All this week, the District’s Dime blog will feature entries that highlight program areas experiencing significant cuts in Mayor Gray’s proposed budget. Stay tuned next week for a rundown of key revenue initiatives.
Mayor Gray’s FY 2012 boasts a “One City” approach, in which all District residents pull ahead and rise out of the recession together. If you are a homeless family in the District, however, you are likely to be left behind.
The annual Point-in-Time Enumeration, conducted this January, revealed that homelessness continues to rise, despite signs that the recession is over. There are 858 homeless families in the District, including more than 1,600 children. This represents an astounding 46 percent increase in homeless families since 2008, or 271 new families.
Stacked against these families is a FY 2012 budget proposal that would shrink the homeless services budget by up to a quarter and dramatically cuts other services needed to help these families back to their feet, including cash assistance and affordable housing.
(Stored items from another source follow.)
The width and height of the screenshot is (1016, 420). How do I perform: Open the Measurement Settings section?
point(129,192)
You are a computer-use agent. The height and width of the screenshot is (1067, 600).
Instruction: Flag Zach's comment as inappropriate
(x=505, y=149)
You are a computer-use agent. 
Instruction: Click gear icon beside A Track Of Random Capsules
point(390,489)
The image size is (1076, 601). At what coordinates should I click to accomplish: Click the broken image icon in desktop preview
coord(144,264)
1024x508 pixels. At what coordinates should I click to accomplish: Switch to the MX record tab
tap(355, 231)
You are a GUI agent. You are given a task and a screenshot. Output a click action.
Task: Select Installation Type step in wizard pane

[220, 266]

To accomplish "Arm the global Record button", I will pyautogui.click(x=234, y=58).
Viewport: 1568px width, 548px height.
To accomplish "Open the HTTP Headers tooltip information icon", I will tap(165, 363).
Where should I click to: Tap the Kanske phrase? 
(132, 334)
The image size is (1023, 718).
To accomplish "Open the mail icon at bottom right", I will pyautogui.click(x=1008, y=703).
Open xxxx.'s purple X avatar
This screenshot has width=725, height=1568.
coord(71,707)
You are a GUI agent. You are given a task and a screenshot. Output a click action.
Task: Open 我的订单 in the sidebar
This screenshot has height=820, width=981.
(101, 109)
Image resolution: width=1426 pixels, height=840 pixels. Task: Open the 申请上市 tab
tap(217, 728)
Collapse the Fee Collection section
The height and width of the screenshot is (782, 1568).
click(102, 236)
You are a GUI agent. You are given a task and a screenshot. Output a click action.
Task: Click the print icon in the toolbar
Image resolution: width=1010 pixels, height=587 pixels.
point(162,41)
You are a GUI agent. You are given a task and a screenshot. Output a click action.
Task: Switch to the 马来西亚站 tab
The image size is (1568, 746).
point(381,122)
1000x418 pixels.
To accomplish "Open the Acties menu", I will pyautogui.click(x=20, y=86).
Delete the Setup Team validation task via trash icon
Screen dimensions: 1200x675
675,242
Under the Mayor’s FY 2012 budget proposal, the District’s homeless services would have to shrink by as much as 25 percent, due to rising fixed costs and a loss of federal stimulus funding that was used to fund a large chunk of the homeless services budget in FY 2011. The budget partially restores the stimulus dollars, but still leaves a gap of up to $18.4 million. It is unclear how the Department of Human Services intends to handle this cut, but it is likely that a large share of shelter space beds would have to be closed between April and November (the non-hypothermia season), and that services such as meals and case management would be scaled back.
The 2012 cuts would come even though the District doesn’t have enough resources this year for homeless services. Until recently, the District has had a long-standing practice of placing into shelter all “priority-1″ families ‘ those with no safe place to stay, such as families who are sleeping on the street or fleeing domestic violence ‘ but as of April 1, the District stopped accepting families into its largest shelter with family space, DC General. Under the Mayor’s proposal for 2012, the shelter system could see even more cuts, this time to shelter beds and services for single men and women, and even further reductions in family space.